2006-12-18 12:42:47 · 26 answers · asked by angelofagirl22000 1 in Family & Relationships Marriage & Divorce

26 answers

Hmm...interesting...sounds like YOUR husband may be married too in his home country!!!
Continue the affair til you both grow tired of each other. Don't leave your current man but don't get caught lest he sets you on fire or cuts your head off or something like that!!

2006-12-18 12:47:46 · answer #1 · answered by Mee-OW =^..^= 7 · 0 0

you never know what you have until it is gone
I know that you said that you have heard it all and I do not doubt you
but one day the excitement will fade I was once in the same boat and
the flame seemed to flicker, fade, and die after a while
Five years is a long time to some people and some people can make five years seem so much longer but to be honest with you it is not always the best idea to jump from one thing to another.
I am not saying that you are a bad person because I never throw stones. Mainly because of the Glass house I live in but please think about what might be if situations were different you know if neither one of you were married or what about five years from now.
How long have the two of you been together
remember that all horses are fast out of the gate but some things may be worth salvaging. After someone sets their eyes on some thing new all old things lose some of their luster just ask yourself if you are ready for a relationship, is this just a fling, how will it end .
Oh and remember that for some it is all about the thrill of the chase the narrow escapes, is it not a turn on that this is the way it is.
how will it be after the secrecy is gone.
I hoe that none of this was offensive and I wish you the best of luck with your choice.

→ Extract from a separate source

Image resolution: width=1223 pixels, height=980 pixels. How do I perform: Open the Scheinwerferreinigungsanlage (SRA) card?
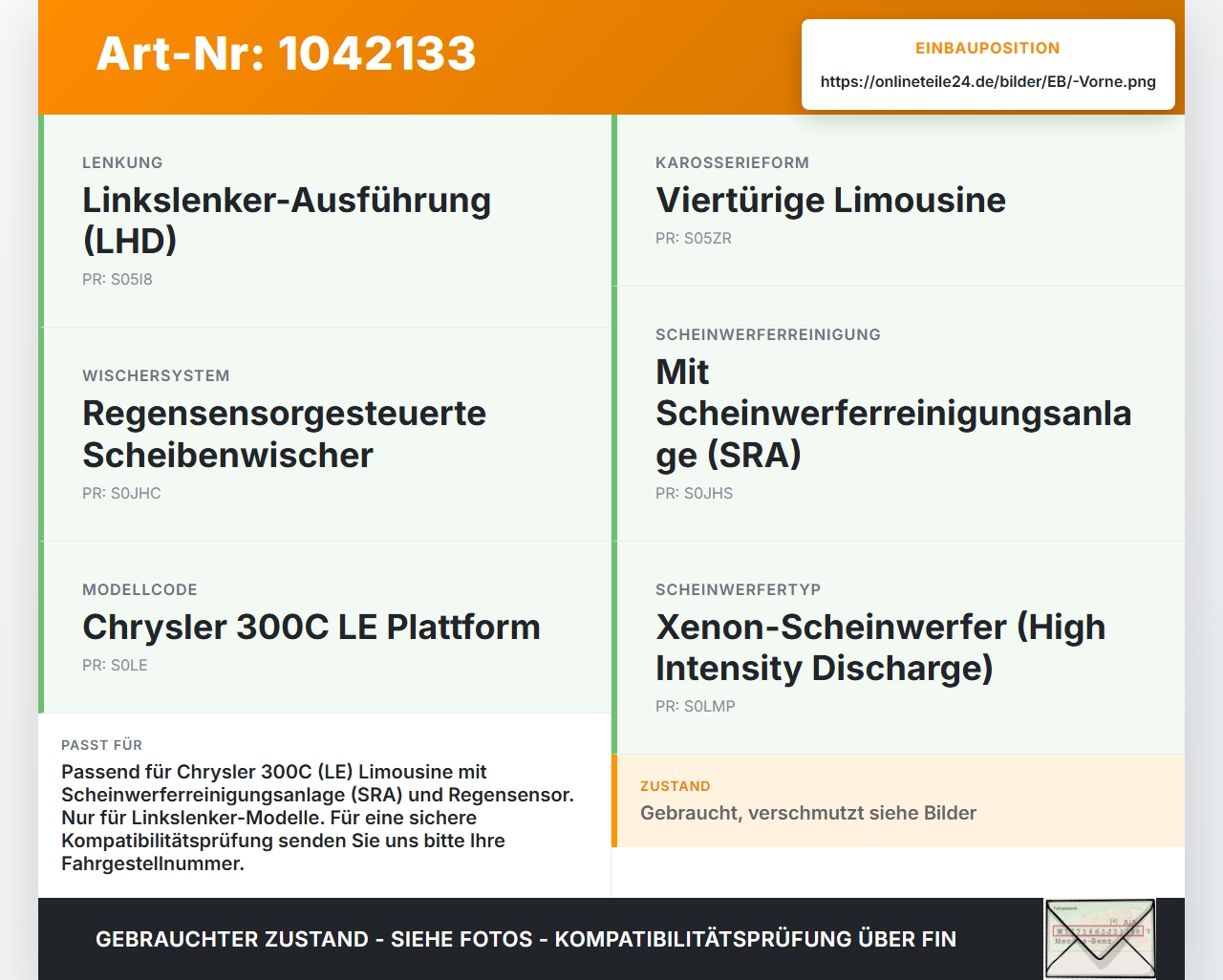898,414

2006-12-18 13:40:55 · answer #2 · answered by kjrj 2 · 0 0

Why are you asking if you already know the right answer to your question?
Are you hoping enough people will confirm your fears, that what you are doing is wrong, and you need to just stop and cut off all contact?
...Or are you just looking for some validation, someone to say, "Oh, no, honey, you're fine. Whatever makes you happy. Your husband is a bad man, so he deserves to be cheated on, made a fool of, and lied to. Go right ahead and do your thing. Oh, and don't worry about your f*** buddy's wife, she has no feelings. If she knew that her scumbag of a husband was cheating on her, she wouldn't really mind. Don't worry about it! Have fun! Live life while you can! Be happy, and never worry about what people you may be hurting by your inconsiderate, selfish infidelity."

If you are looking for that, then good luck. Because no matter what anyone says to you out of common sense, you will not hear it if you only want to feel like you are doing right.

You need to make the choice to get your butt out of the affair. That's all there is to it. Stop making excuses. I'm no huge fan of divorce, but if you have a practically nonexistent relationship with your husband--divorce him instead of disrespecting and hurting him by having an affair!
Better yet--rebuild, don't give up just cause it gets a little tough.

You wanna know why the divorce rate has risen so rapidly over the past 20 or so years?

Because way back when, each person in a relationship used to put the other one first. NOW, it's "Me, me, me!!!" "I'm not happy -right now- so I'm going for some instant gratification (example: the "one night stand"-- whether or not it turns into "something more")"

Think about it. Or don't, depending on the reason why you posted the question in the first place.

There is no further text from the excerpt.